• [Aim of the exercise] Rewrite the records from the line containing "You are a computer-use" through the end of the records, changing "Hand tool" to "Move tool" and keeping everything else the same. Omit the pictures.

• [Records]

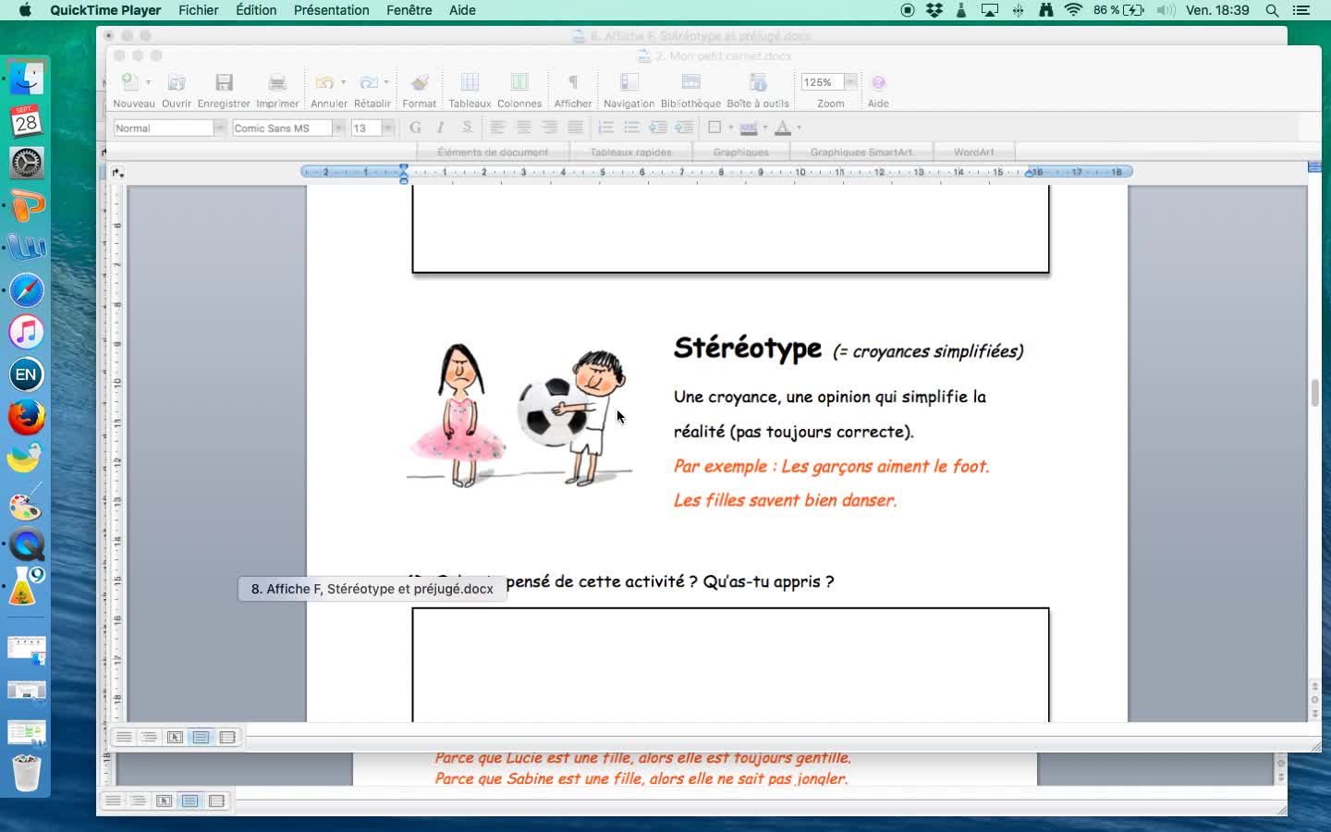Toggle italic (I) formatting
Viewport: 1331px width, 832px height.
[x=441, y=128]
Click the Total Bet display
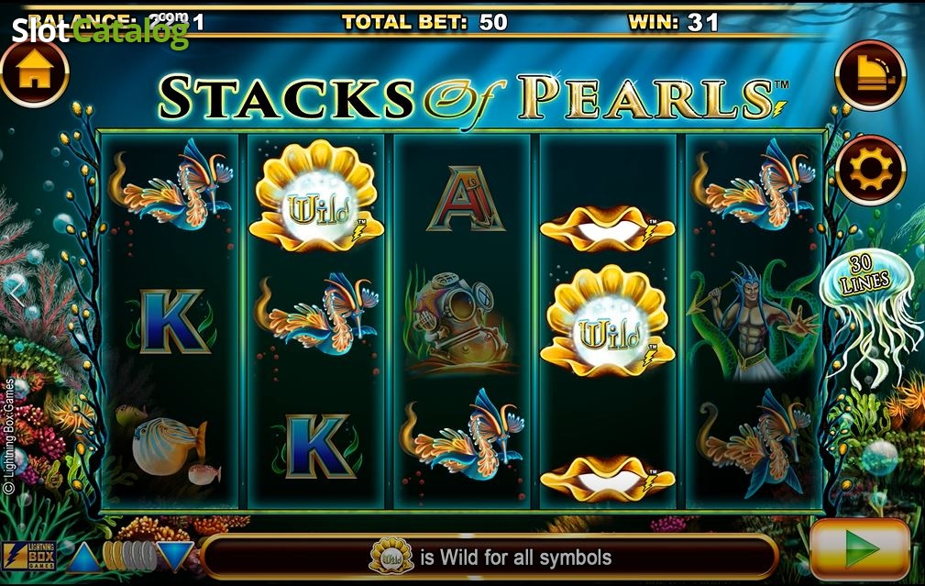This screenshot has height=586, width=925. pos(424,22)
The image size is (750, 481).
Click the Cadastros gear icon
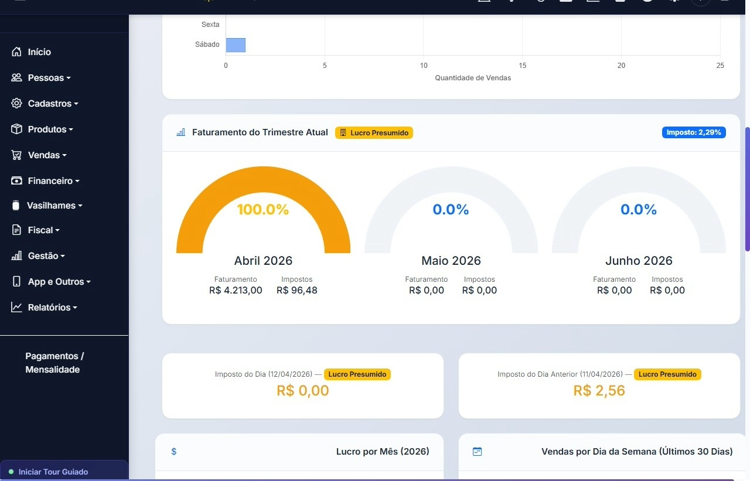(x=17, y=103)
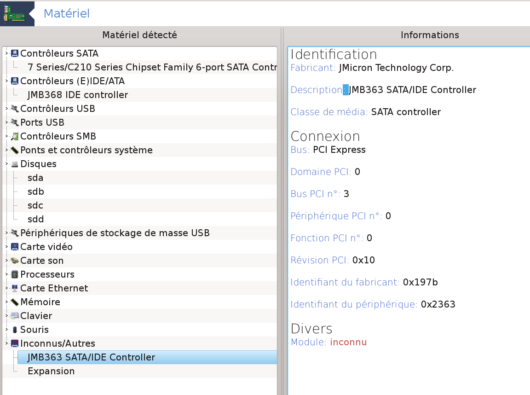Click the Matériel hardware logo icon
Viewport: 530px width, 395px height.
click(x=15, y=14)
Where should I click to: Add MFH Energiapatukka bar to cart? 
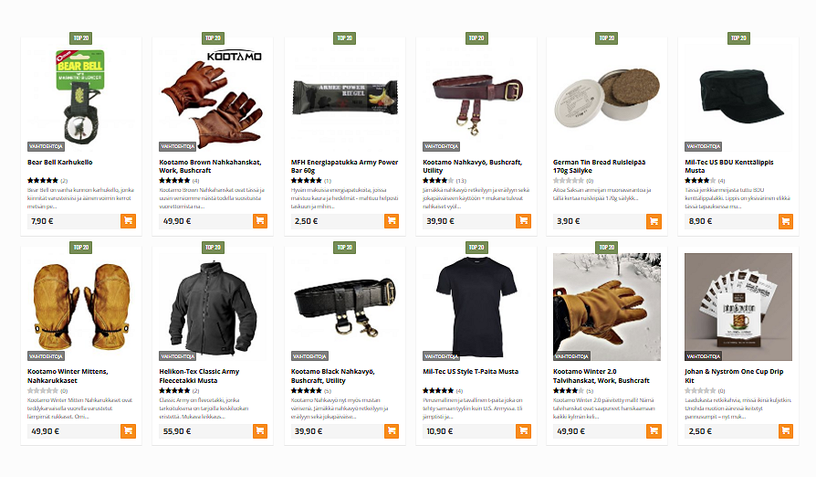[392, 221]
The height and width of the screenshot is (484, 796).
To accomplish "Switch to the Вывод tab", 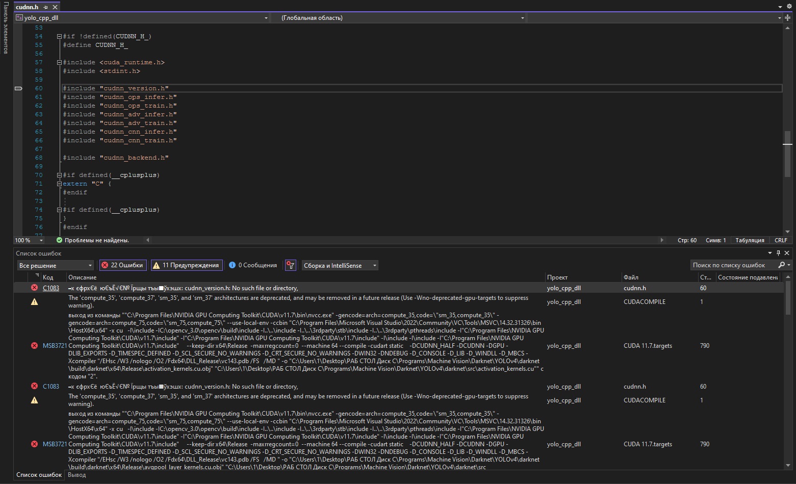I will coord(76,475).
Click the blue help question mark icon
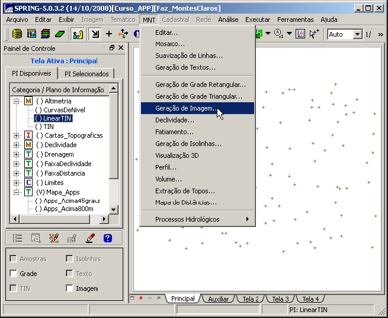The width and height of the screenshot is (388, 318). 107,238
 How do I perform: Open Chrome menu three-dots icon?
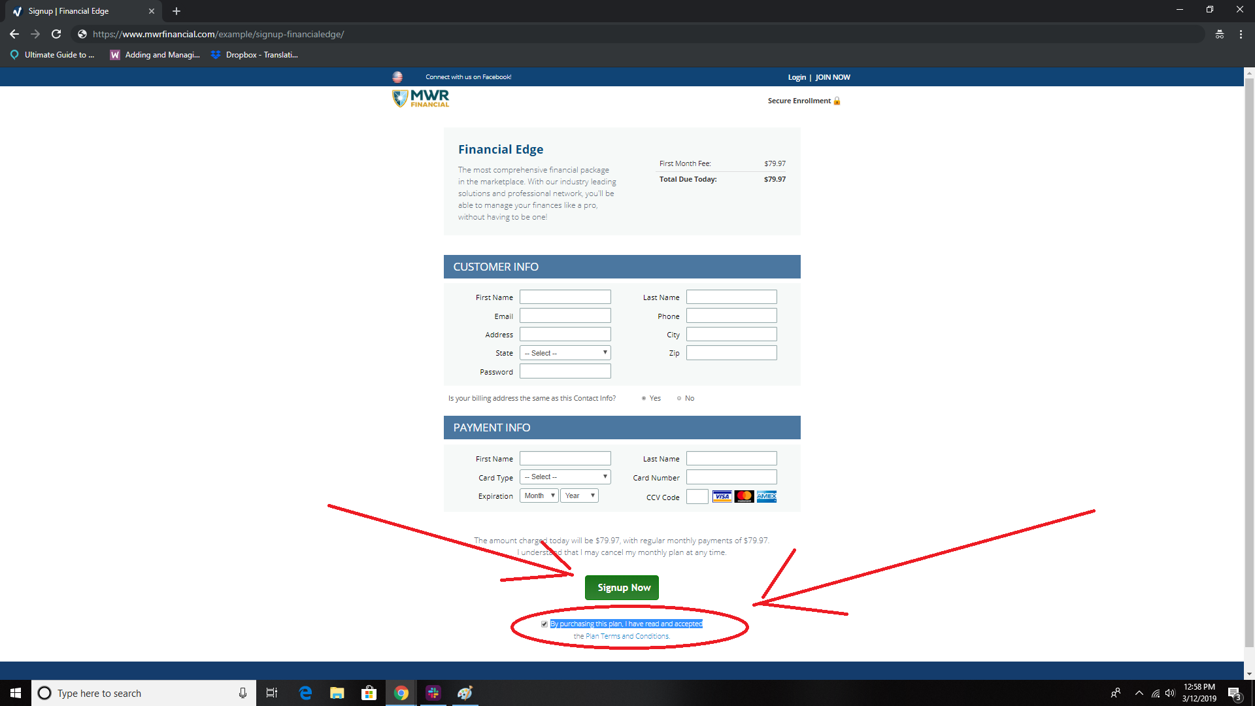[x=1241, y=34]
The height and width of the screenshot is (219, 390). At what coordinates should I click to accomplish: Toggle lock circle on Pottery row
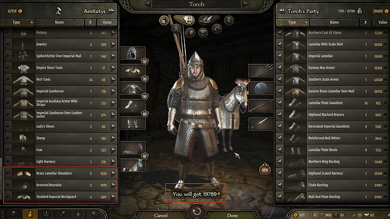pyautogui.click(x=8, y=33)

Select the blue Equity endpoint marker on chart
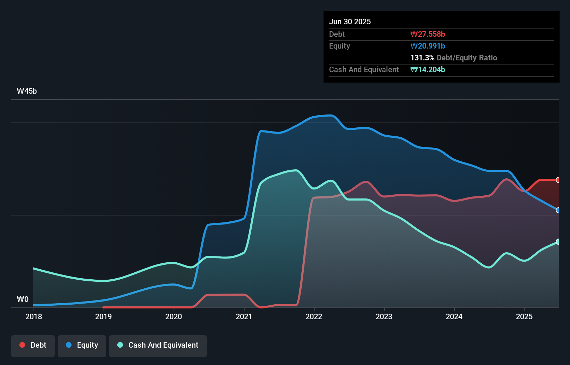coord(558,210)
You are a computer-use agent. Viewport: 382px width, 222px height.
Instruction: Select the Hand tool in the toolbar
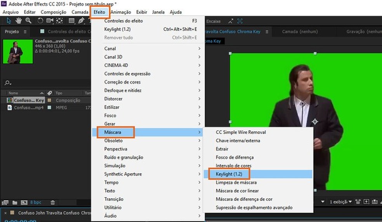pyautogui.click(x=19, y=21)
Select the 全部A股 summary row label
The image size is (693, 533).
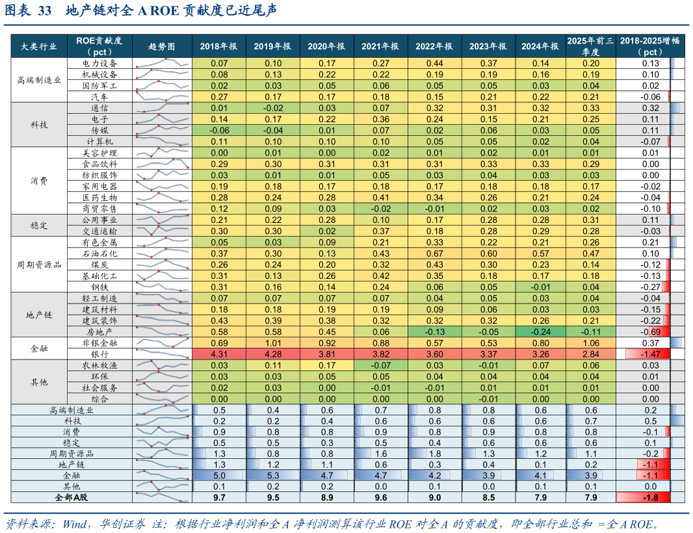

• [Solution]
You are a computer-use agent. Viewport: 382px width, 222px height.
Instruction: Select the Move tool in the toolbar
pyautogui.click(x=19, y=21)
Select the 全部A股 summary row label
The image size is (693, 533).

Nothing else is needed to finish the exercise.